4.1 Strengths and limitations of the study

This study is novel in addressing how medication safety is handled in community pharmacies in Egypt. The results highlight the need to prioritize patient safety on the top of strategic priorities at the community pharmacy level.

The study was conducted on only 210 pharmacies, representing less than 1% of the total number of community pharmacies in Cairo geographic market, using a convenience sampling method. Therefore, the results may not provide a comprehensive picture of the patient safety culture in all Cairo pharmacies. Additionally, while pharmacists play a crucial role in community pharmacies, it is essential to consider the safety culture of all employees.

5 Conclusion

The study found that the overall patient safety culture among community pharmacists is at an average level, with teamwork being a positive aspect being.
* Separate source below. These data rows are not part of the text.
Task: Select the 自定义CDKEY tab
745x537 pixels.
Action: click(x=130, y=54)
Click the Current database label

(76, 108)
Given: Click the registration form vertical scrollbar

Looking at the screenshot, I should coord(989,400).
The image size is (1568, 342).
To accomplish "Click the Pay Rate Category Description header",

However, urgent attention is required in areas of weakness, primarily in the domains of “staffing and work pressure,” “response to mistakes,” and “communication of mistakes.” Addressing these issues would necessitate training pharmacists, particularly junior ones, on the principles and significance of patient safety. These training programs could include communication skills, teamwork, and error reporting and documentation. Also, it is important to recognize the role of managerial pharmacists in promoting patient safety culture, and to provide them with the necessary training and resources to effectively lead and manage their teams. Furthermore, the study highlights the universal issue of overwhelming workload in community pharmacies, which requires a collaborative effort to explore and identify viable solutions that are suitable for different cultures and economic statuses.

Additionally, the concept of reporting and documenting medication errors needs to be explored among community pharmacists, and significant effort should be made to promote a culture of reporting and documentation. Conducting a national community pharmacy survey on patient safety culture is highly recommended in Egypt.